La session générale de l’OIE se tient chaque année à Paris pendant la dernière semaine de mai et réunit les CVO des 182 pays membres qui sont amenés à statuer sur les normes préparées par les diverses commissions scientifiques et techniques de l’OIE.
« Ces normes de sécurité sanitaire sont importantes pour le commerce mondial des animaux et produits animaux, notamment parce qu’elles servent de référence à l’OMC en cas de contentieux entre un pays exportateur et un pays importateur » constate Loïc Evain.
De multiples contacts bilatéraux sont organisés tout au long de l’année entre CVO, pour discuter des conditions sanitaires pour les exportations d’animaux et de produits animaux, et conclure des protocoles et des certificats.
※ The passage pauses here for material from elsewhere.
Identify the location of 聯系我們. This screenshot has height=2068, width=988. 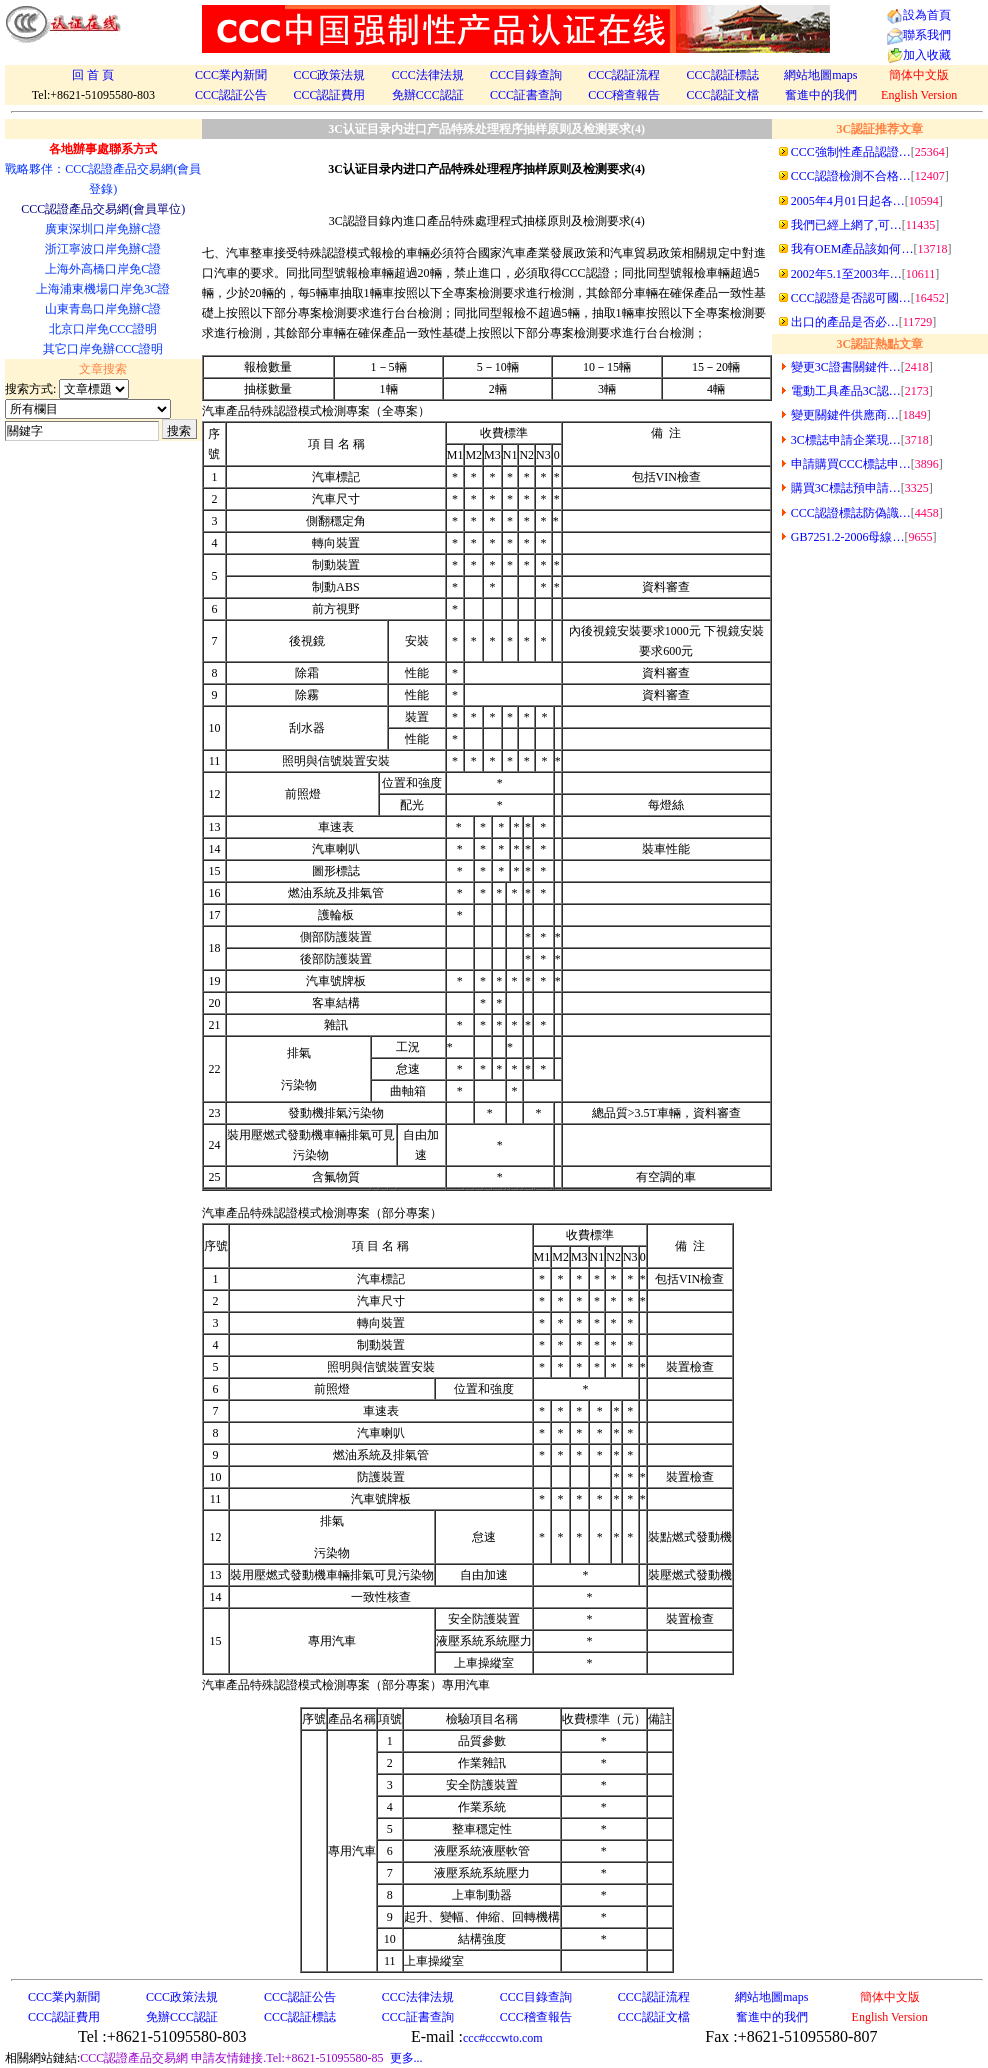
(927, 35).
Même dans les domaines où le Code de l'OIE a produit des normes précises, il faut souvent discuter, parfois très longuement, avec nos partenaires commerciaux, pour obtenir leur application.
« J’en veux pour preuve les embargos sur la viande bovine française qui perdurent pour cause d’ESB (maladie de la vache folle) en dépit du statut favorable (risque maîtrisé) qui nous a été accordé par l’OIE depuis plus de 10 ans. C'est la même chose pour l'influenza aviaire, et nous craignons le pire si la PPA venait à gagner la France, même si le Code OIE a prévu de régionaliser les maladies animales ».
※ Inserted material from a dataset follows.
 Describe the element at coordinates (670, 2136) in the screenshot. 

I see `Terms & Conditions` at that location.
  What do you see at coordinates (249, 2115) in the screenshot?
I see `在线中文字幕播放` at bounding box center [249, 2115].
Enfin, le REMESA (réseau méditerranéen de santé animale), réunit depuis quelques années les CVO des pays du pourtour de la Méditerranée. Ce réseau qui était co-présidé en 2018 par le Maroc et la France, est un lieu privilégié de concertation sur la surveillance et la lutte contre des maladies animales prioritaires, en particulier celles qui sont exotiques pour l’UE telles que la fièvre aphteuse ou la peste des petits ruminants.
Comment sont gérées les crises sanitaires ?
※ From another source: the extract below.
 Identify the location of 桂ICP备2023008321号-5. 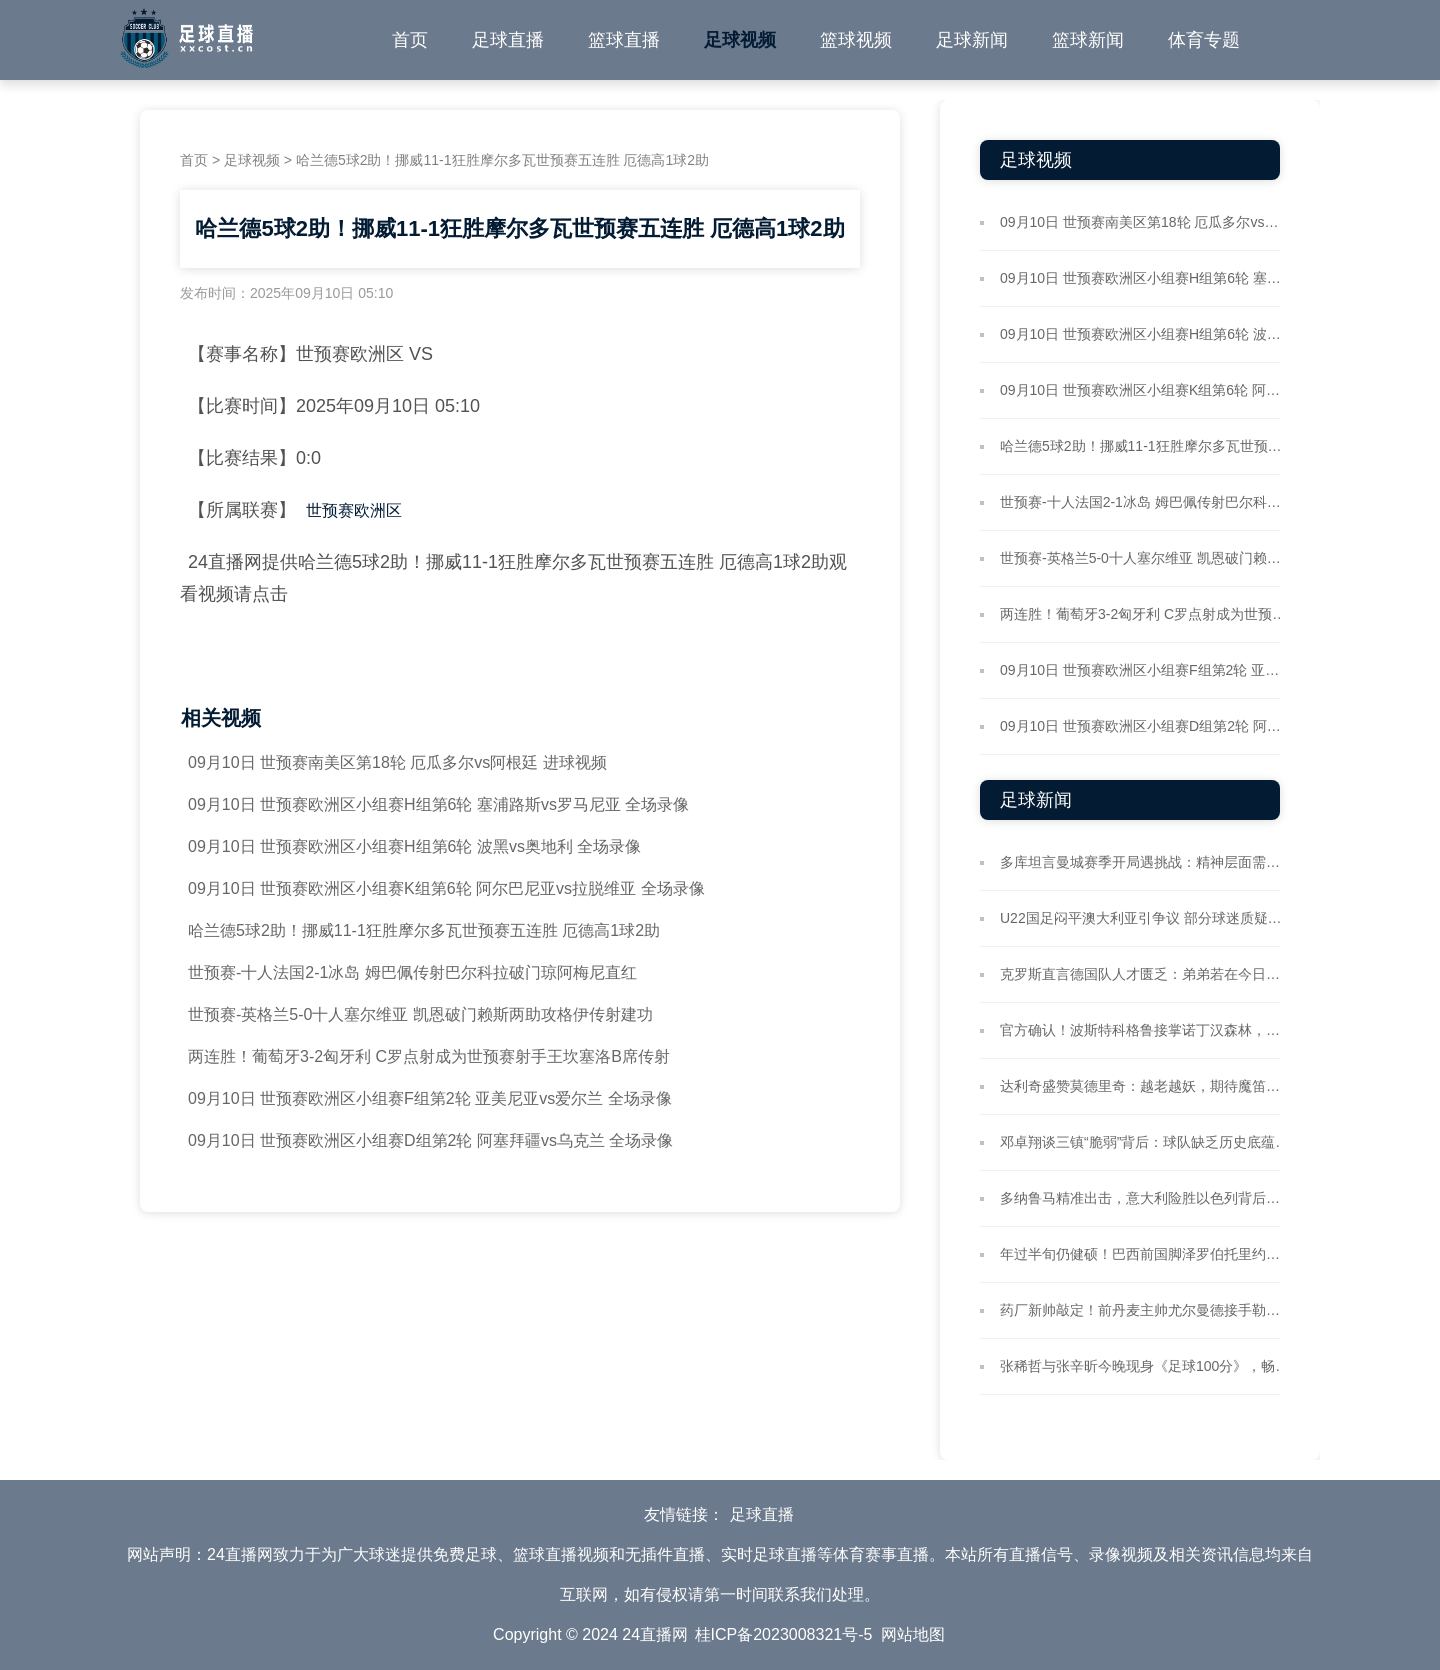
(784, 1634).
Loïc Evain souligne que « la situation est toujours difficile pour les filières touchées par les crises sanitaires. » Elle l’est également pour les services de l'Etat en département et en région, comme pour les vétérinaires. Ce fut particulièrement le cas dans le Sud-ouest confronté à l'influenza, c'est aujourd'hui le cas pour la région Grand-est dans la prévention de la PPA: « La DGAL rend hommage au travail qui est fait sur le terrain pour maîtriser les risques sanitaires. Et elle n’oublie pas le rôle éminent de l’ANSES et des laboratoires départementaux d’analyse».
Il vaut toujours mieux prévenir que guérir, et il n'y a pas de bonne gouvernance sanitaire sans une place importance faite à l'organisation de la surveillance sanitaire. Celle-ci repose sur une organisation qui allie les éleveurs, les vétérinaires, et l’administration. « Deux chiffres sont assez éloquents : quand on dépense 1 euro en prévention, on économise les 4 € supplémentaires qui seraient nécessaires pour lutter contre la crise, une fois celle-ci déclarée. » souligne Monsieur Evain.
Quand une maladie animale est confirmée, le CVO a l’obligation de le notifier, à la fois à Bruxelles et à l’OIE. Cette obligation repose sur un principe assez simple : la transparence, et la confiance, pour garantir la sécurité sanitaire des échanges commerciaux. Très vite les CVO du monde entier savent que tel ou tel pays a tel ou tel problème. Nous voyons alors assez vite quels sont les pays qui respectent les normes de l’OIE, et quels sont ceux qui les ignorent ou qui les appliquent partiellement. Il faut se mettre en relation avec chacun d’entre eux et expliquer la situation, de façon aussi objective que possible, essayer de rassurer, pour limiter le préjudice commercial. C'est important pour un pays gros exportateur comme la France, mais c'est parfois très long. Et quand nous avons épuisé les arguments techniques, c’est le niveau politique qui intervient. Nous l'avons vu par exemple pour la réouverture du marché chinois au bœuf français en 2018.
A Bruxelles, fort heureusement les choses se passent mieux, la réglementation s’applique automatiquement et les restrictions aux échanges intraUE sont limitées au strict nécessaire.